Renovating your much-neglected house works as a metaphor for rebuilding your life after you lost John – both attending to the things you weren’t able to pay attention to when he was ill and finding a way to rebuild while still holding on to your memories. What made you decide to merge these two things in the book?
The book became possible only after I noticed the metaphorical parallels between my home renovation and my grieving. Before then I kept a few notes sporadically but had not thought about attempting a longer work. After about six months, I realized that the process of renovation – fixing the rising damp, rendering the newly plastered walls, and painting the smooth surfaces – echoed the sorts of movement between internal and external surfaces, structural and cosmetic changes, that I experienced in that first year or so of moving through the world without John.
Your memoir reminded me of Joan Didion’s book about losing her husband, The Year of Magical Thinking – in its honest, clear-eyed examination of the grieving process. Have you read that book and if so, did it influence you at all?
First, let me say that I am thrilled for my book to be mentioned in the same sentence as Joan Didion. As I struggled with the realization that what I was trying to do was to write a memoir, I read several examples of the genre, and hers was one of them. I admire the pared precision of her language, and her approach to structure, both in her memoir and in earlier books.
It must have been challenging to write this book. Did the writing process act as a kind of therapy for you, or did you find it a struggle?
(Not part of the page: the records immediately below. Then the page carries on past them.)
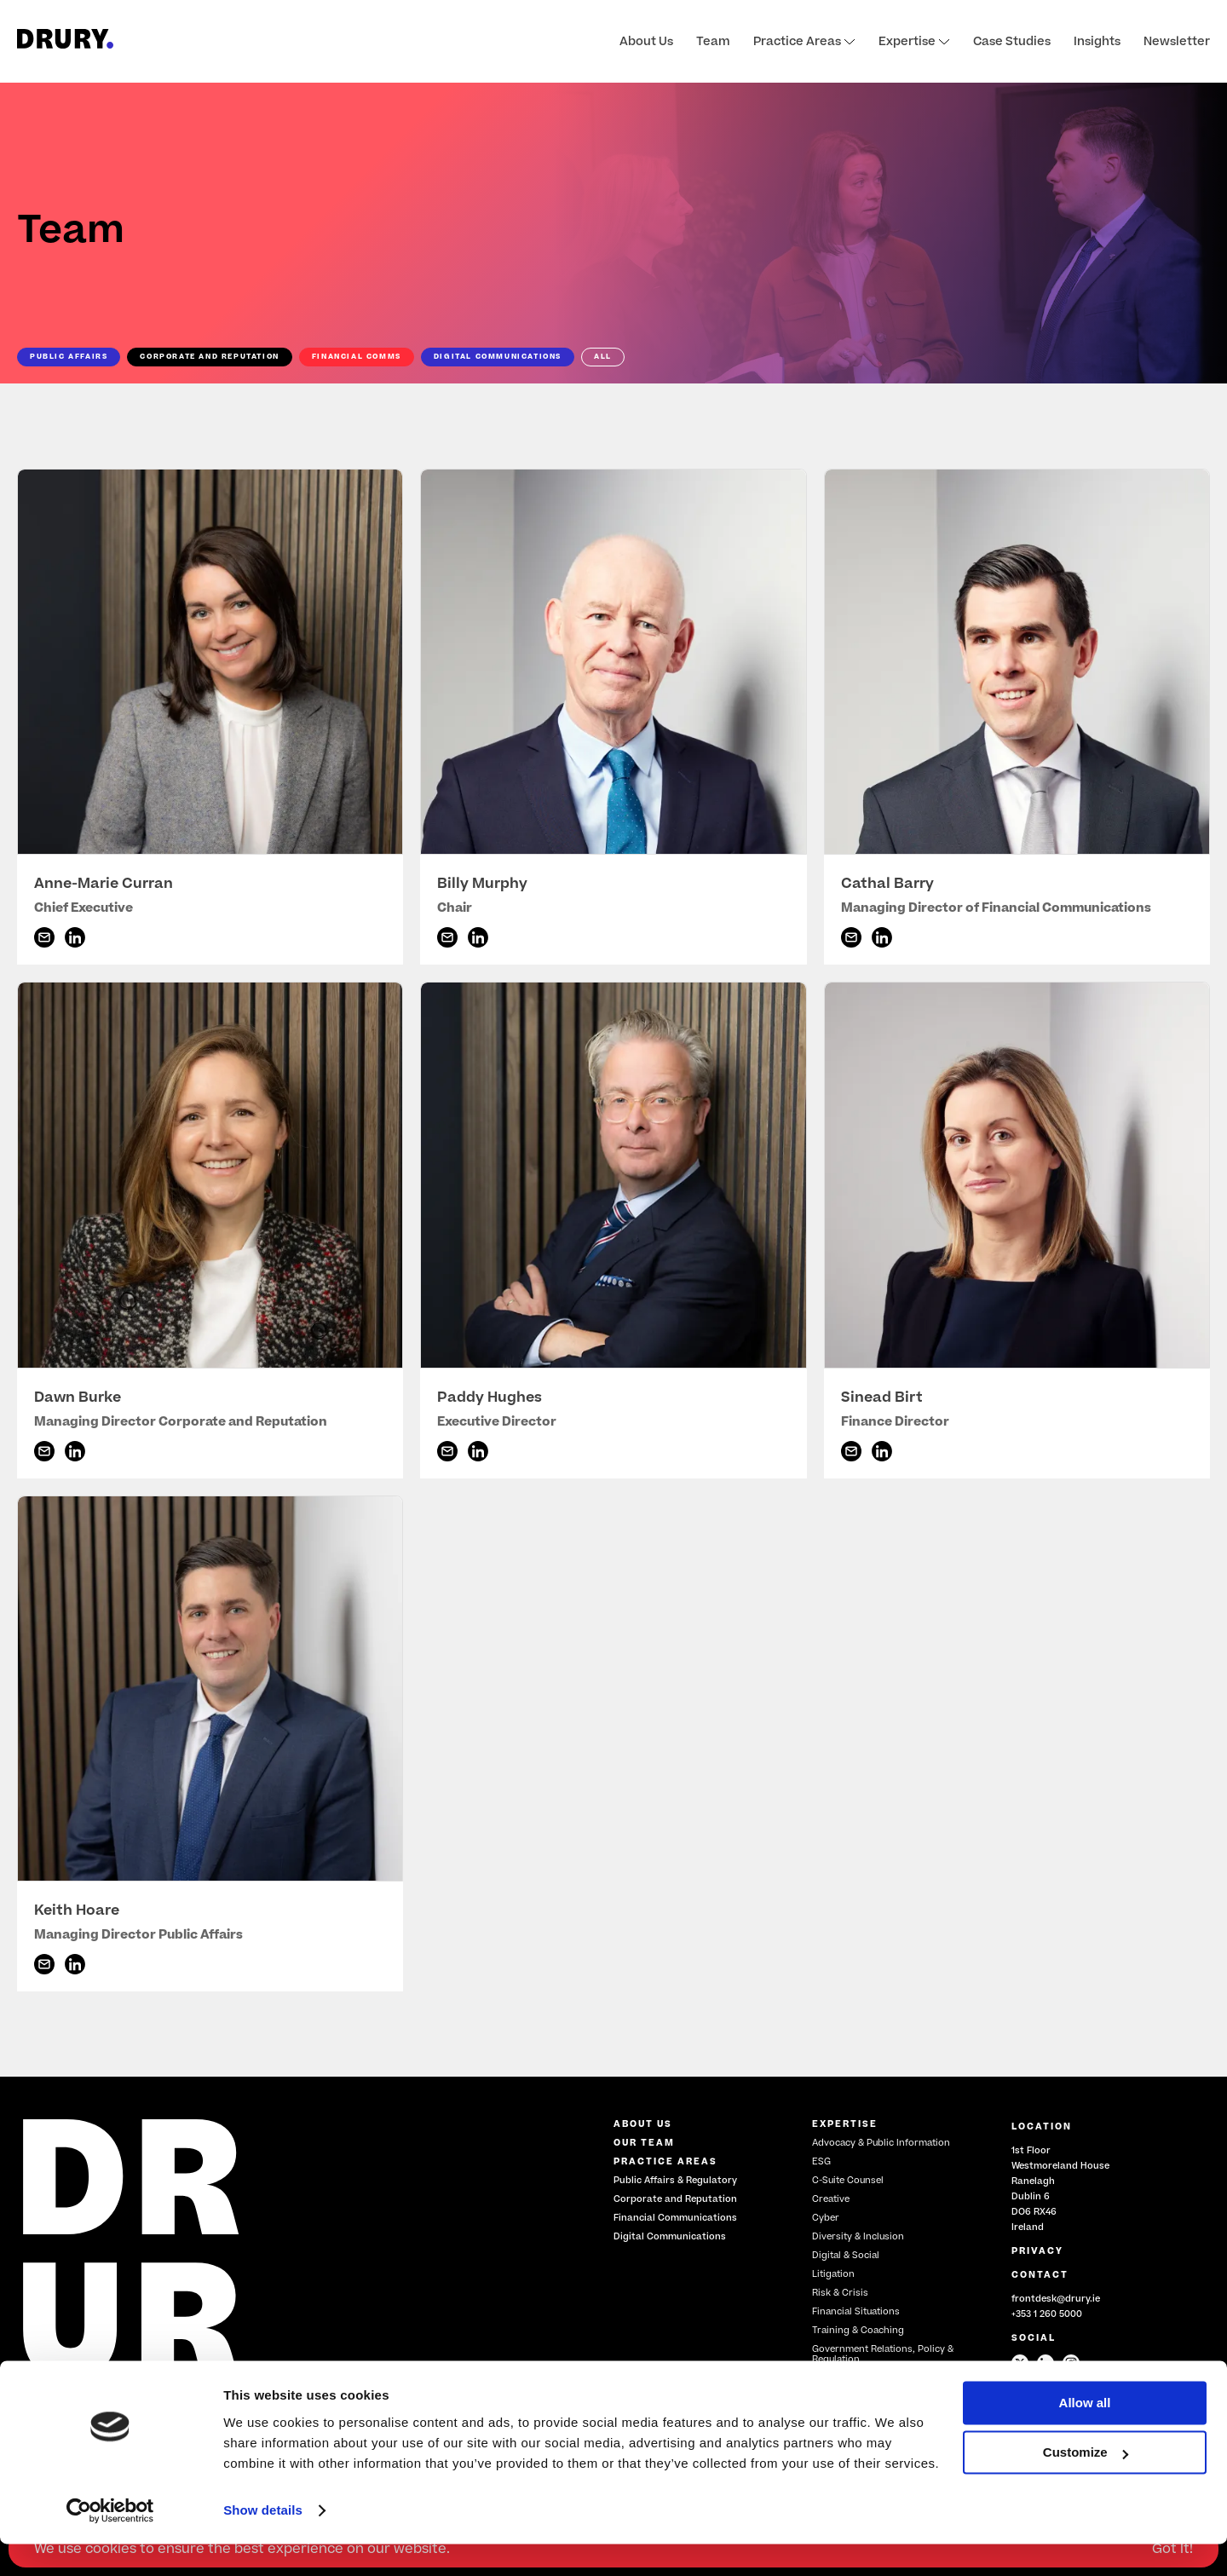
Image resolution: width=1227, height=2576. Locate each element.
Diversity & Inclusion (858, 2236)
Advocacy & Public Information (881, 2142)
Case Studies (1012, 41)
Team (713, 41)
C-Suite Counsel (848, 2180)
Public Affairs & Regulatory (675, 2180)
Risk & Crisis (840, 2292)
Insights (1097, 41)
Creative (831, 2199)
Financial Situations (856, 2311)
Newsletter (1176, 41)
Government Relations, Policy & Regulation (882, 2354)
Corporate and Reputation (675, 2199)
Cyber (825, 2217)
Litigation (833, 2274)
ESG (821, 2161)
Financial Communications (675, 2217)
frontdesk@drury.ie (1055, 2298)
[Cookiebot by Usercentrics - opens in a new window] (110, 2543)
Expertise (914, 41)
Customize (1085, 2484)
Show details (262, 2542)
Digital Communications (670, 2236)
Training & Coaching (858, 2330)
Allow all (1085, 2435)
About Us (646, 41)
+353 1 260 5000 (1046, 2314)
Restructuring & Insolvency (872, 2377)
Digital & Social (845, 2255)
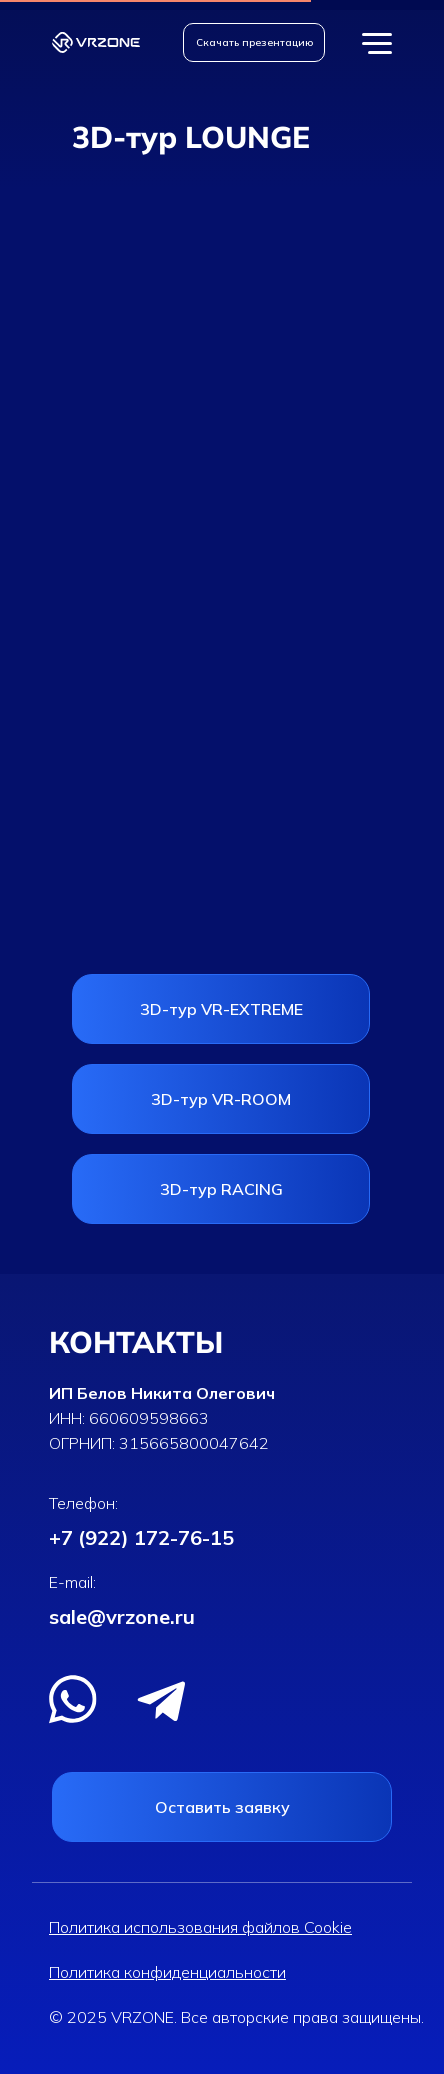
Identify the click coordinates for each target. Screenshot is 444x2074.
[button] (254, 42)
Certainly I found it cathartic to write down some of my experiences, and was relieved to find myself at different times laughing and crying at things I had written. But reliving some of the most difficult intimate moments of my life with John was harder than I could ever have anticipated. The struggle to turn the raw material of life into a story worth reading was a huge challenge, but an intellectual rather than an emotional one.
You worked as an editor in the book industry for a period before you wrote the book. How did this experience affect the writing process, if at all? Did it make you hyper-aware of what you were doing – and if so, did it help or hinder you?
I have always been my toughest editor, so during the writing process I had to hold back from constantly revising and editing sentences as they first landed on the page. Editing books takes a level of intuitive understanding of structure and pace, so I guess that knowledge helped me to shape my book as it emerged over time, but the writing and editing processes are quite different.
Who are your writing influences? Who do you read?
I read slightly more non-fiction than fiction – my favourites include Joan Didion, Helen Garner, Peter Carey, Henry James , Ian McEwan, Oliver Sacks, John Banville, W G Sebald. I am endlessly impressed with humour writers, especially P G Wodehouse, Alan Bennett, Clive James, David Sedaris. I’m a big fan of structure in writing, which I trace to my classical music training as a young girl. Currently I’m reading Alice Munro’s Views from Castle Rock and Oliver Sacks’s new book, Musicophilia. What do you hope readers will take away from the book?
I hope that readers find in my story something that moves them, that resonates with an experience of love or profound loss that they have had, or that illuminates an aspect of human experience to which they have not previously been exposed.